ID: 613 / 91

Category: Symposia

Track: Pending


Abstract: Cultivated plants represent a fascinating combination of natural evolution and human selection, as Darwin realised in his On the Origin of the Species (1859) and as such can provide a rich topic for research. Currently botanists have come to regard cultivated plants as a completely different area of study and not appropriate for botanical research, while plant breeders lose interest in the taxonomy of wild taxa as soon as they can hybridise them. These cultivated plants, whether vegetatively or sexually propagated, have also been considered as models for various biological and evolutionary questions, however, the complexities of their histories and evolution, as well as sociological aspects, can lead researchers to overlook their value. This symposium will highlight current trends and complexities in investigating the classification of cultivated plants whether using classical or the latest taxonomic tools. We will particularly focus on the importance of reconstruction of phylogenetic and genealogical histories in the classification and naming of cultivated plants with much greater accuracy. We will also draw attention to the importance of cultivated plants in studies of biodiversity. The broad and international audience of IBC will provide a unique opportunity to strengthen links between cultivated plant taxonomists and colleagues working only on wild relatives, as well as those involved in biodiversity conservation and inventorying.

Speaker 1: Alastair Culham Herbarium, School of Biological Sciences, University of Reading, UK Has taxonomy gone to pot? Why the needs and expectations of amateur gardeners and professional botanists lead to opposing desires in taxonomy of cultivated plants and why molecular systematics is not (necessarily) the answer.

Speaker 2: Valéry Malécot Institut de Recherches en Horticulture et Semences, L'Institut Agro Rennes-Angers, France Unveiling evolutionary and breeding history of selected woody and vegetatively cultivated plants in order to correctly name and classify them.

Speaker 3: Daniel Guillot Ortiz Serra, Valencia, Spain The study of formerly cultivated plants, part of our historical, cultural and biological heritage.
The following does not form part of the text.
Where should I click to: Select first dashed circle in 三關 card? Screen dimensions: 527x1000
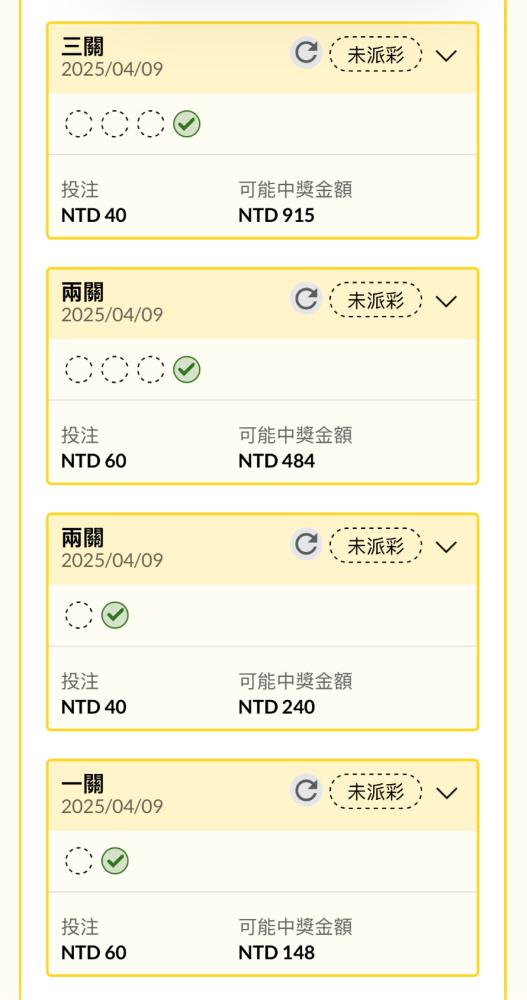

Topics (Up to three): Systematics

Topic 2: Crops and Wild Relatives

Topic 3: Hybrids and Hybridization

Justification: The aim of this symposium is to highlight complexities of cultivated plant taxonomy, and the needs and possibilities for studies merging wild, cultivated and eventually naturalized plants in order to achieve a better understanding of plant biodiversity that may involve a large number of users, i.e. from taxonomists to horticulturists, through breeders, official registrars of Plant Breeders Rights and conservationists. The opportunity this symposium presents is for us to renew links with the botanical community and point out that there is much more in common between our two fields than perhaps the ‘pure’ botanists think.